The prosthesis usually consists of three to four parts:
- The tibial component, with the tibial insert replaces the end of the tibia. The tibia is commonly called the shinbone.
- The femoral component replaces the end of the femur, the groove where the kneecap slides. The femur is commonly called the thighbone. It is the largest bone in the body.
- The patellar component replaces the surface on bottom of the patella. (This component is seldom necessary to replace.) The “top” of the kneecap is the part you can feel through your skin. The “bottom” is the on the other side, and slides up and down in the femoral groove whenever you bend or straighten your leg.

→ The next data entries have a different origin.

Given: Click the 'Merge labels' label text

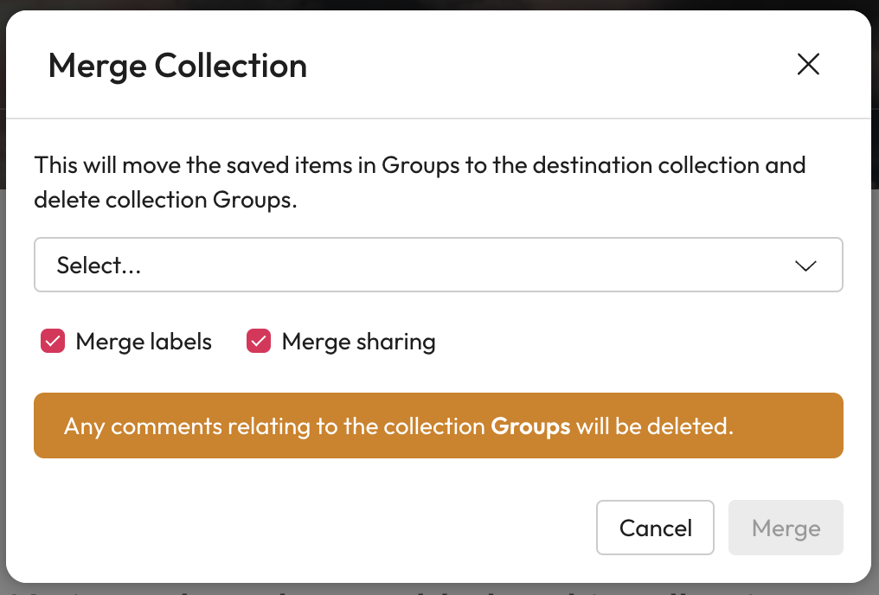Looking at the screenshot, I should tap(144, 342).
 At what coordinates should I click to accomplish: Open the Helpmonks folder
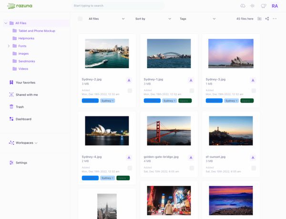point(26,38)
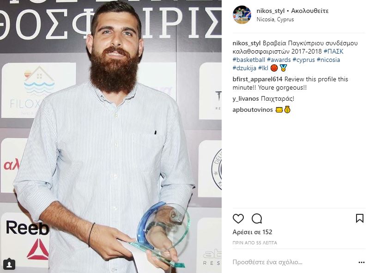
Task: Open the Nicosia, Cyprus location link
Action: (x=275, y=19)
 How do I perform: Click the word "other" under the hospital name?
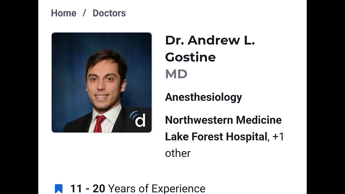pos(178,153)
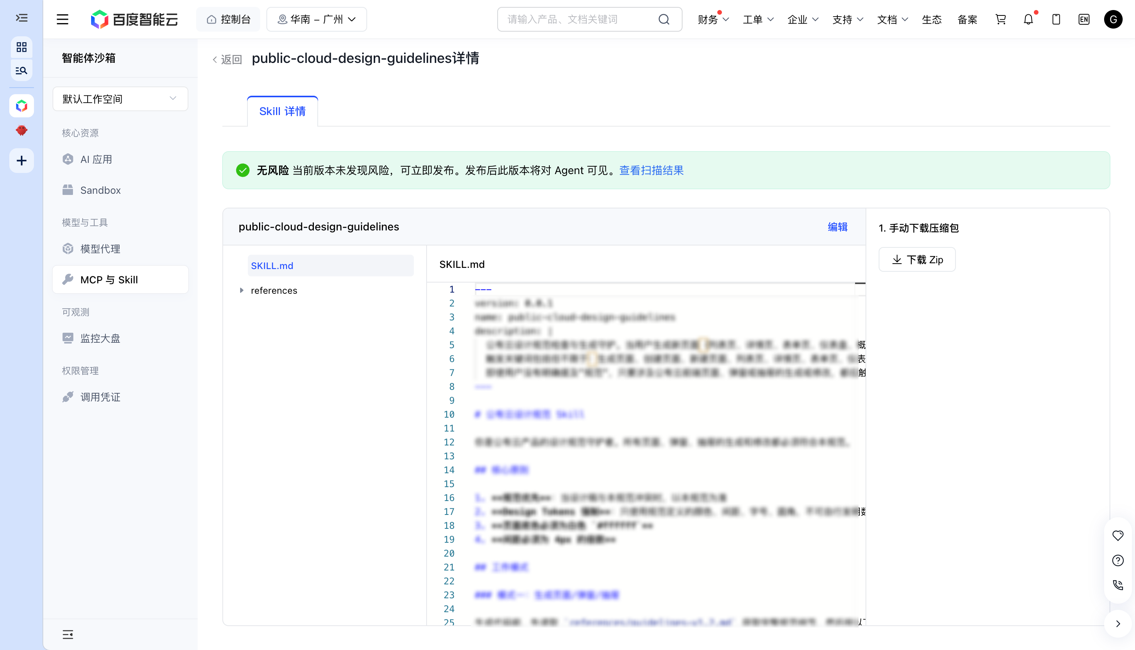The width and height of the screenshot is (1135, 650).
Task: Switch language with the EN icon
Action: click(1084, 19)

- The femoral component is made of metal. The tibial component is usually made of two parts – a metal tray that is fitted directly onto the bone, and a plastic spacer that provides a bearing surface. The plastic used is very tough and very slick – so slick and tough that you could ice skate on a sheet of the plastic without much damage to the plastic.
A cemented prosthesis is held in place using an epoxy type cement that attaches the metal to the bone. An uncemented prosthesis has a fine mesh of holes on the surface that allows the bone to grow into the mesh and attaches the prosthesis to the bone.